Rep. Issa tries oversight on recovery board model

A House bill would shift the USASpending.gov website's functions to a new online database, along with more detailed reports from groups and companies that receive government money.

Rep. Darrell Issa (R-Calif.) has proposed building a single Web-based platform on which to publicize agencies’ spending and internal expenses in standard format for closer review.

Issa’s new Digital Accountability and Transparency Act (DATA) would move the USASpending.gov website’s functions, as well as Recovery.gov, to the new online database. It would also require more detailed reports from groups and companies that receive government money to go into the site. Read the legislation, or read a summary.

The chairman of the Oversight and Government Reform Committee is attempting to centralize information and make it compatible with other government information for better evaluations on spending, he said.

To do so, the bill would push the Obama administration to standardize the currently incompatible data with new universal reporting forms for recipients and agencies. Those new standards would be set up by the a Federal Accountability and Spending Transparency (FAST) board. The board would be a revised version of the Recovery Accountability and Transparency Board in charge of finding fraud and waste in the economic stimulus law's spending.
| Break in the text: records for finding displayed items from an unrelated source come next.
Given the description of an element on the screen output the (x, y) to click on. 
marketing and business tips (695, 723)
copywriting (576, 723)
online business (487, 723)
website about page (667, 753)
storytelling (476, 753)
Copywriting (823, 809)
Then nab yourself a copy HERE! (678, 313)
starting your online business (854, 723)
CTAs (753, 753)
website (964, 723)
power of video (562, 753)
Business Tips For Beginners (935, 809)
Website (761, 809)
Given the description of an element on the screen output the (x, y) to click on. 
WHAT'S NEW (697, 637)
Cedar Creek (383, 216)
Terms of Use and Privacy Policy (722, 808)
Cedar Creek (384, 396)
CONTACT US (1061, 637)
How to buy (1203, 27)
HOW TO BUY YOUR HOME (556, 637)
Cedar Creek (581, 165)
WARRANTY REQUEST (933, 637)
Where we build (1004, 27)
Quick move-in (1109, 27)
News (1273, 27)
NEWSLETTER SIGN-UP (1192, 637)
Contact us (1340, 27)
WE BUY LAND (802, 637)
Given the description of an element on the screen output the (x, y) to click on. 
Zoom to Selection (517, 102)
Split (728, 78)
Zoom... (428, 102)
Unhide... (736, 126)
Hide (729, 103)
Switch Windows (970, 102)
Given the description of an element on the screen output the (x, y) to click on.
Many watchdog groups, legislators, and the administration have been impressed with that board’s work in overseeing stimulus money. In a June 13 speech on the Obama administration’s own transparency reforms, Vice President Joe Biden said the board changed the culture of the federal government and shifted the paradigm to one of transparency.

Issa's bill would require agencies to collect their spending information and combine it with data reported by recipients of the government money, another requirement similar to the economic stimulus law's rules. The information would also go online.

Agencies, Congress and outside oversight groups would be more apt to discover waste and inefficiencies in the government by gathering and centralizing the information, Issa said. “Americans have the right to know what their government is doing with their money,” Issa said. “Incompatible technologies, inaccurate data, and a lack of common standards impede transparency.”

Ellen Miller, co-founder and executive director of the Sunlight Foundation, tweeted on June 13 that Issa's bill had some "good solid initiatives."

Issa pointed to the problems of inaccuracy in the USASpending.gov website, of its basic information, and the site’s unique format that doesn’t work with other federal databases. The bill would seek to fix those problems, he said.

The same day Issa made his announcement, President Barack Obama sent out his own video message about the need for efficiency and savings of tax money. Biden also spoke about the administration’s reforms. He said Republicans and Democrats in the House and Senate, including Issa, are in accord on basic issues on how to get the transparency the government needs. Read more about the administration’s new proposal efforts.

Although Issa agrees with Biden in many areas, he said legislation is the way to institute these programs.

"The problem we face is not a partisan one, it is a bureaucratic one," Issa said. "The bureaucracy is resistant to change. That’s why we need to enact legislation and establish a permanent and independent board to create transparency in federal spending."